I’ve been meaning to visit Heaney’s for nigh on four years! We moved from London to Abergavenny at the start of 2019 and Heaney’s (in Cardiff’s Pontcanna neighbourhood) opened only 4 months earlier. It had gained a great reputation already and went straight onto my wish list to visit. Offering only a tasting menu though, I kept saving it for a special occasion splurge.

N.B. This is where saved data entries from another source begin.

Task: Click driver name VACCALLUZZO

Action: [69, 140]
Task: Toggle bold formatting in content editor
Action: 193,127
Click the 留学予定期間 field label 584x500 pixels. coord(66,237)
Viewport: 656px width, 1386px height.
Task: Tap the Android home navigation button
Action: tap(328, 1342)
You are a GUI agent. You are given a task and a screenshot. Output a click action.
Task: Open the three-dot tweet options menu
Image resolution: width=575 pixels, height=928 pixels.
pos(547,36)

Indeed I ended up visiting Heaney’s sister restaurant Uisce (read our review) first, a more casual space offering a small plates menu, located directly next door.
When I learned that Heaney’s now offer a long and short version of their tasting menu (£75 and £55 per person) as well as a set lunch menu from Wednesday through to Saturday, it was time to rectify my failure to visit. The set lunch menu is priced at £25 for two courses or £30 for three courses, with bread and side vegetables available at a supplement.

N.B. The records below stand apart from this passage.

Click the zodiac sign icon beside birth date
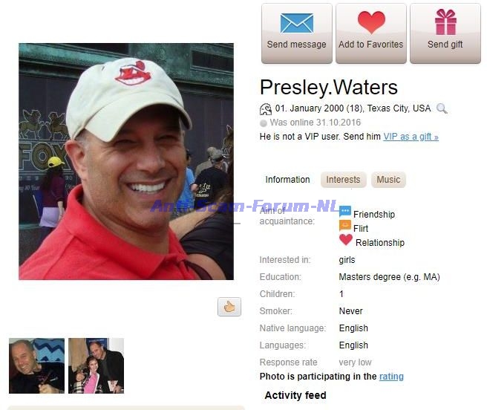The image size is (487, 410). [x=266, y=109]
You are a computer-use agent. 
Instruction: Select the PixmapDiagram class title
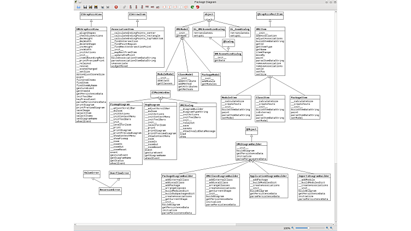(x=119, y=104)
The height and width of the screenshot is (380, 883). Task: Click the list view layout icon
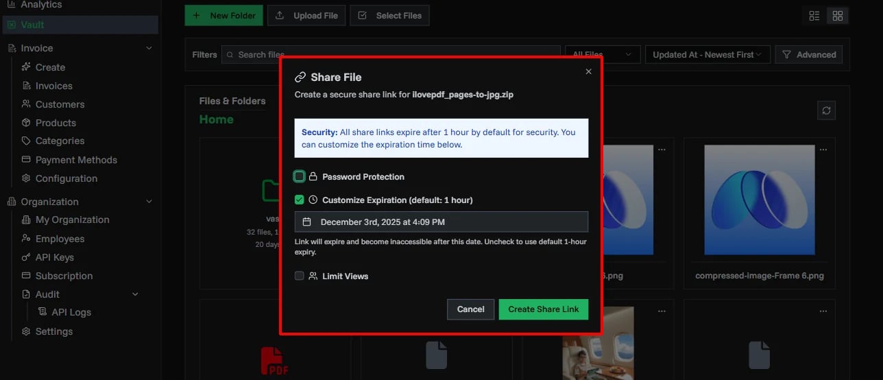pos(814,16)
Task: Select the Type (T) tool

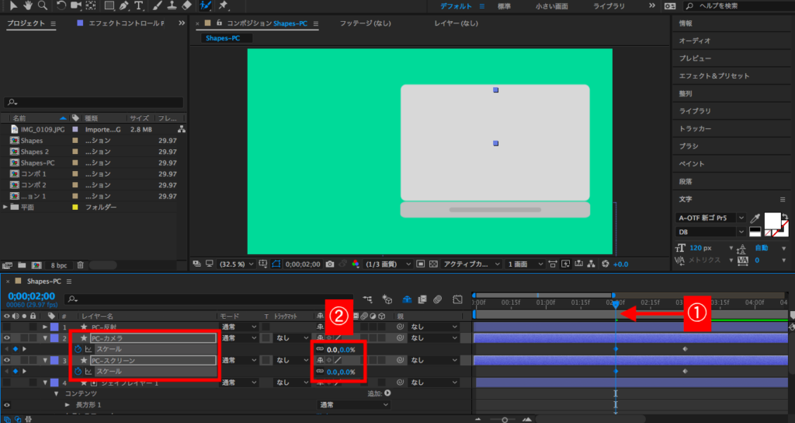Action: pos(139,5)
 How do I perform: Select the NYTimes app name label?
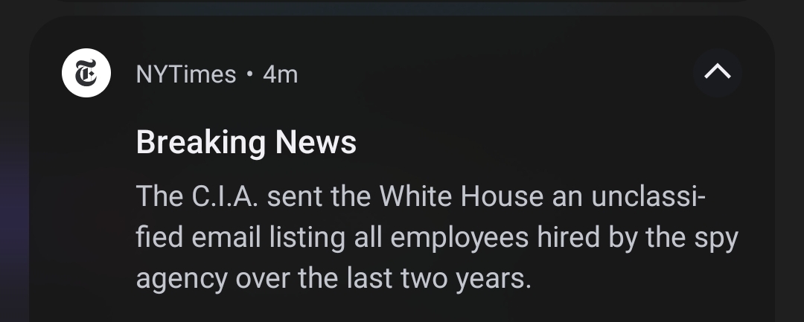coord(186,75)
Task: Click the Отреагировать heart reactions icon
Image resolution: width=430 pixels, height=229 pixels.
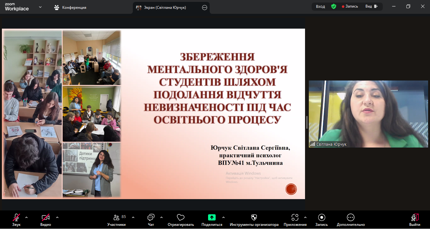Action: [x=180, y=218]
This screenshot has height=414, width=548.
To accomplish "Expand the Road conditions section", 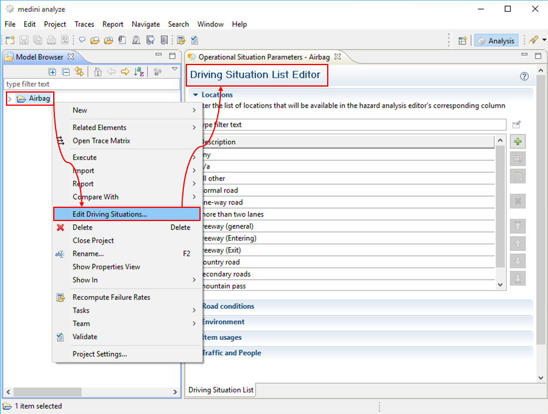I will click(227, 306).
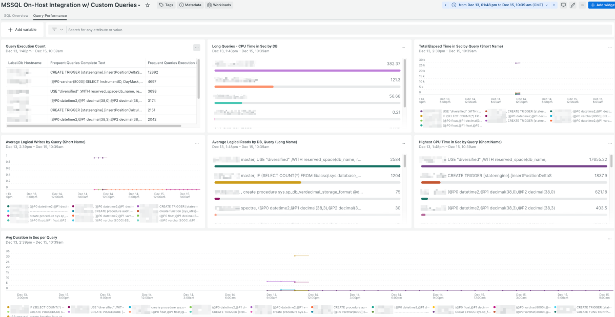Switch to the SQL Overview tab
Viewport: 615px width, 317px height.
(x=16, y=16)
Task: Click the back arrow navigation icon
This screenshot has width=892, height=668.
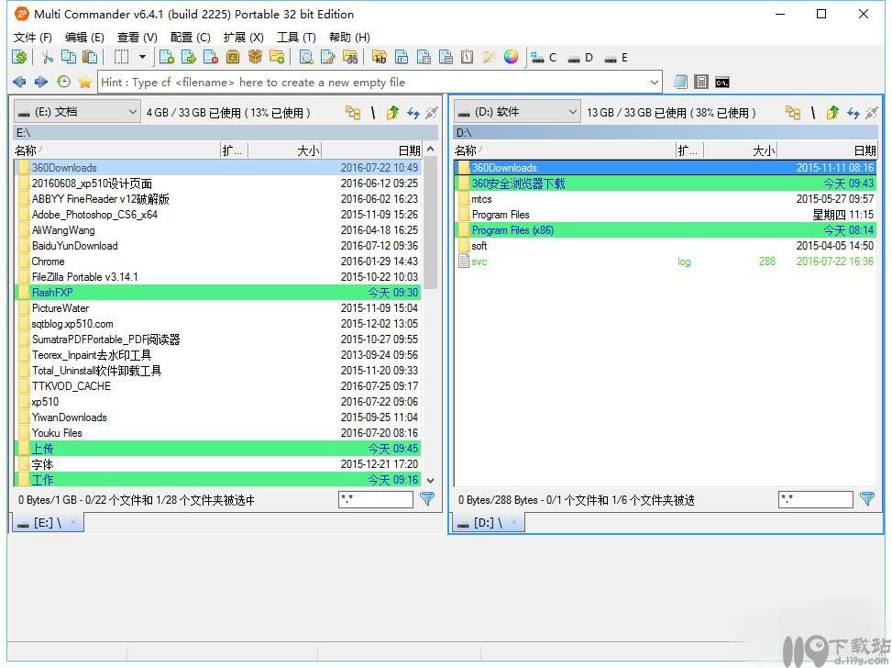Action: (x=19, y=82)
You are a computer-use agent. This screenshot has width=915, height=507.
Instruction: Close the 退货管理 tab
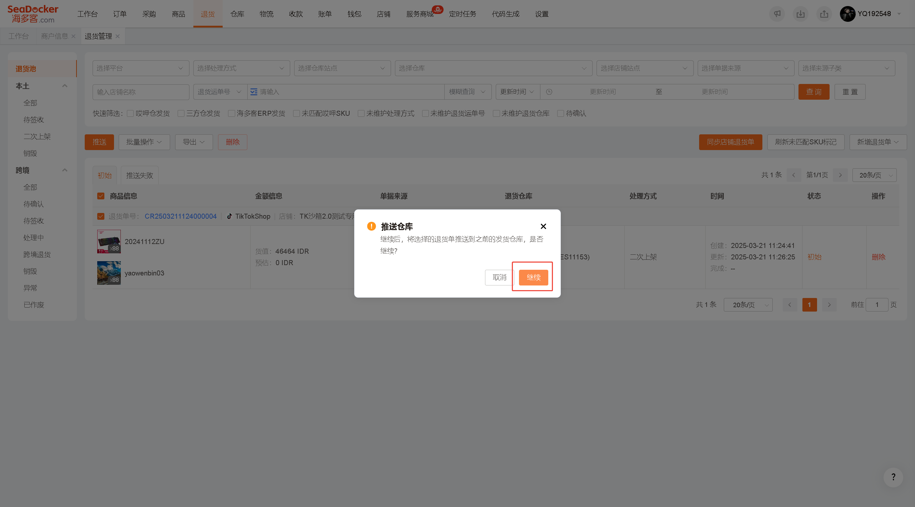[x=118, y=36]
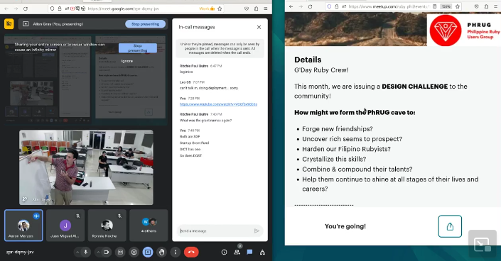
Task: Expand video settings arrow beside camera
Action: click(98, 252)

Despite the elegant cuisine served, Heaney’s is a warm and welcoming space, no starched linens or formal place settings. In fact, I was very taken with the custom wooden cutlery holder; much nicer than a table half-covered in work-from-the-outside-in cutlery per course!
A ‘Cheese & Onion’ amuse bouche was the first bite. Ethereal mouthfuls that dissolved on the tongue, these delicious bites were tiny tartlets of brick pastry filled with black garlic puree and caramelised onion, and topped with Comté foam and grated Parmesan cheese. Gone far too quickly, we could have demolished a large plate of these!

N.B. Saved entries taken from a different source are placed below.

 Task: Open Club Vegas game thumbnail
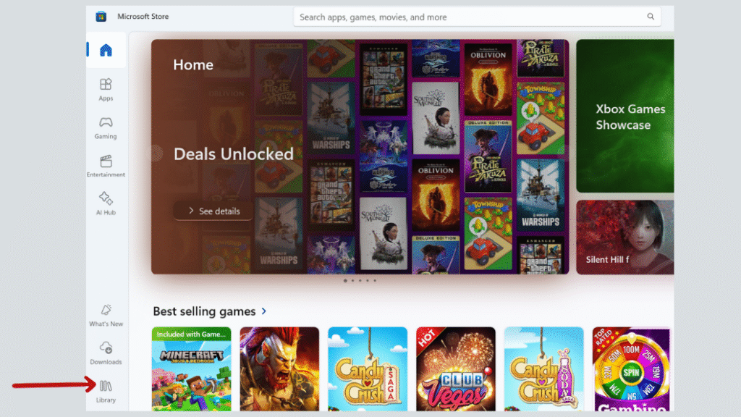[x=456, y=368]
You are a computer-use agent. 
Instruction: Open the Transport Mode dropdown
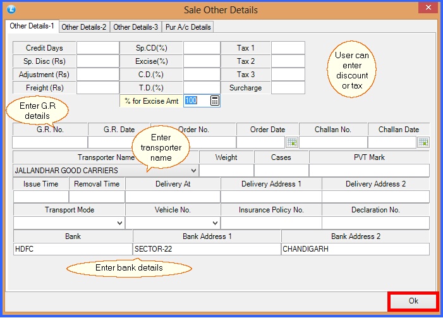click(x=119, y=223)
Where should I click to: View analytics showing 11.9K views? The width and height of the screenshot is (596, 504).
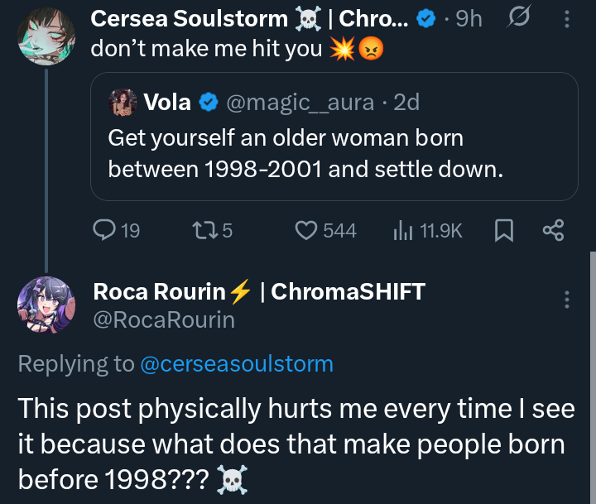(402, 230)
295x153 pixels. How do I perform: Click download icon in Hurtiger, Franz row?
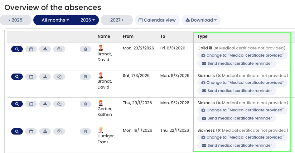[45, 131]
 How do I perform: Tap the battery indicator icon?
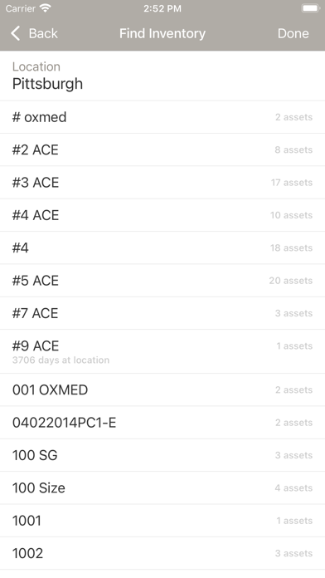[x=310, y=8]
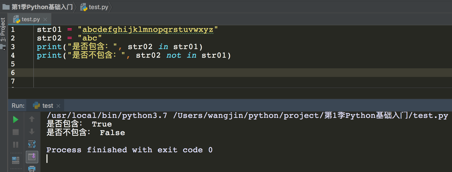Close the test run tab

58,106
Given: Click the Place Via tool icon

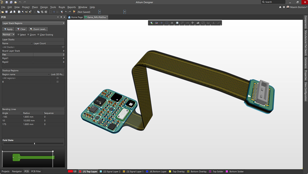Looking at the screenshot, I should click(193, 23).
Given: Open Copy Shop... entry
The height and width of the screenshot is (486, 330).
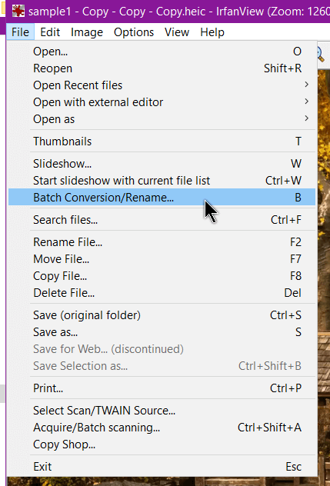Looking at the screenshot, I should (x=162, y=444).
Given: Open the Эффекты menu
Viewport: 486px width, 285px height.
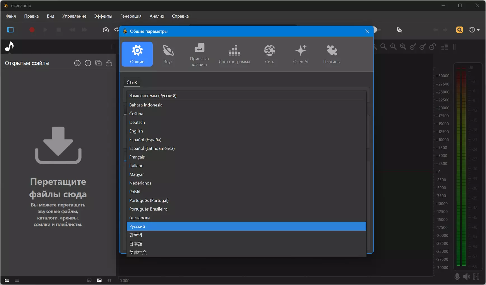Looking at the screenshot, I should pyautogui.click(x=103, y=16).
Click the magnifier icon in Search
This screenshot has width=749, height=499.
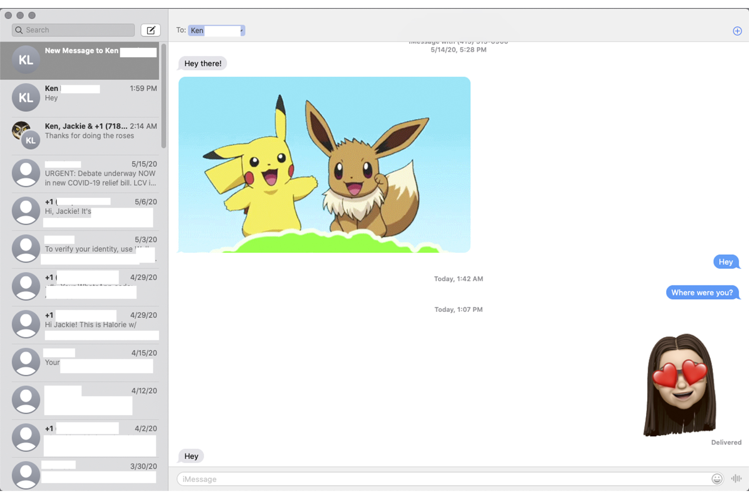click(x=19, y=30)
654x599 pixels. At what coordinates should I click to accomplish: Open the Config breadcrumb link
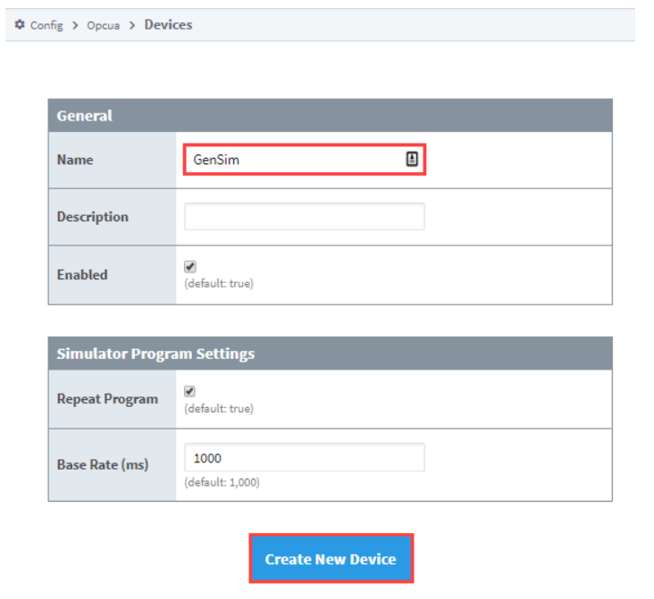(x=46, y=25)
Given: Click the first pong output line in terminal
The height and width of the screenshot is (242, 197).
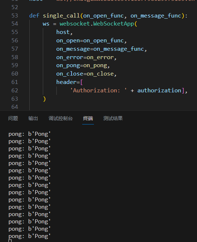Looking at the screenshot, I should 30,134.
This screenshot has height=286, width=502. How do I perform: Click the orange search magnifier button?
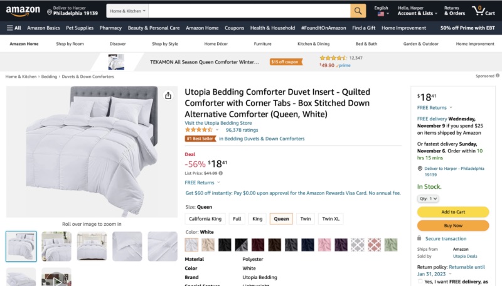coord(358,11)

At the same time as the tartlets, we were served ‘Sourdough | Marmite Butter’ (£4.50 supplement). The sourdough was superb, served freshly warmed with a thick and crunchy crust and soft crumb, and slathered with whipped Marmite butter.
I had the ‘Smoked Ricotta Agnolotti | Beetroot | Beef Fat & Sourdough Consommé | Hazelnut’ and whilst it was very pleasant, it was definitely outclassed by Pete’s starter! That said, I enjoyed the delicate handmade pasta filled with smoked ricotta, served in a broth made from beef fat and toasted sourdough, served with kohlrabi cubes and discs, hazelnuts and micro leaves.
Pete’s ‘Cottage Pie | Potato | Shallot | Crackling’ was a stand-out starter! Hidden by a cloud of potato foam was a rich, slow-cooked lamb and beef layer. On top of the foam were shallots, tiny shards of crispy crackling and a herby green oil. So good!
Both of us fancied the ‘Beef Short Rib | Beetroot | Sanbaizu | Salsify’ over the ‘Hake | Buttermilk | Waldorf’. A generous slice of intensely meaty and meltingly tender beef was served with beetroot (in a solid cylinder, as a silky pureé and as pickled flowers), a piece of salsify (coated in burnt and powdered salsify skin), a sanbaizu gel of mirin, rice wine and vinegar, a few seasonal green leaves, and an intense, glossy jus. We savoured every last mouthful!
I would recommend ordering a side as the mains come only with their small garnishes. We chose the ‘Potato Terrine | Truffle | Parmesan’ (£8 supplement) and ordered one portion between us, which was plenty. The slabs of potato terrine were crunchy, soft and heady with the scent and flavour of truffle, lifted further by a generous snow of Parmesan cheese.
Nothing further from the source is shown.